Any voluntary recreational activity will be situations where you can be held to a contract where you waive your negligence claim.
Courts don’t like exculpation clauses, but they will enforce them.
Implied assumption of risk
The defendant has the burden of proof to show that the plaintiff had actual knowledge of a particular risk. This is a subjective test: did this particular plaintiff know of this particular risk? The defendant also must prove that the plaintiff appreciated the magnitude of the risk and that the plaintiff voluntarily encountered the risk.
Even when this has been subsumed into comparative negligence, courts will still use this doctrine.
If someone lends you a car with bad brakes and doesn’t tell you about them, you haven’t assumed the risk because you weren’t aware of the risk. On the other hand, if someone lends you a car with bad brakes does tell you in advance that the brakes are bad, then you have assumed the risk.
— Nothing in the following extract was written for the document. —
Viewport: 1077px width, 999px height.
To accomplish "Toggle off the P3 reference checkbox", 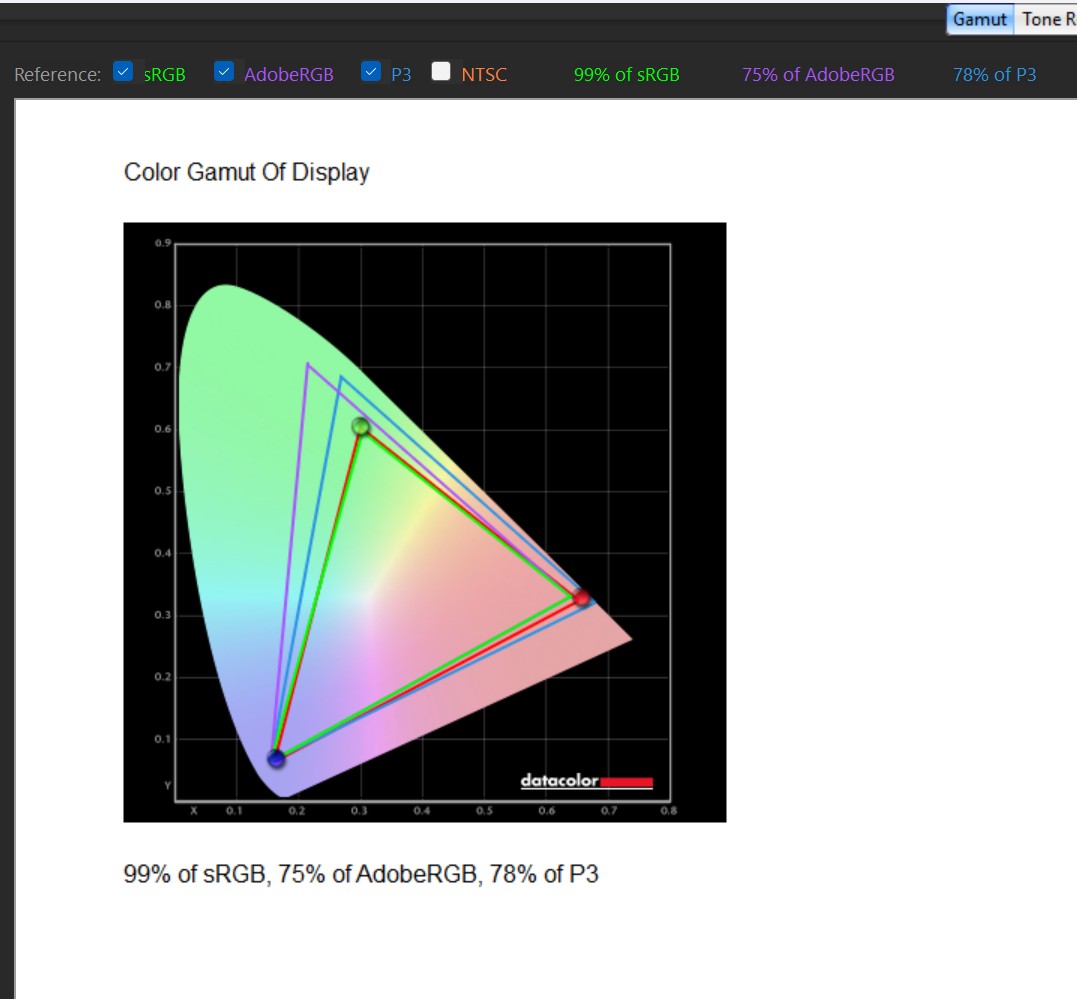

Rush v. Commercial Realty Co.
The landlord controlled the outdoor bathroom. Did the tenant assume the risk of falling through the floor of the outhouse? No, because she shouldn’t have been forced to use another toilet. You should be able to use the toilet provided by your landlord. The rule of this case is that the plaintiff does not voluntarily assume a risk if the defendant is providing a necessary function and there are no reasonable alternatives.
Primary versus secondary assumption of risk
The only true assumption of risk is secondary assumption of risk. Primary assumption of risk is not a defense. Primary assumption of risk is a situation where the plaintiff didn’t properly prove duty, but somehow it got to the defendant anyway.
With secondary assumption of risk, the defendant breaches a duty to the plaintiff, but then the plaintiff, perceiving the risk, proceeds anyway.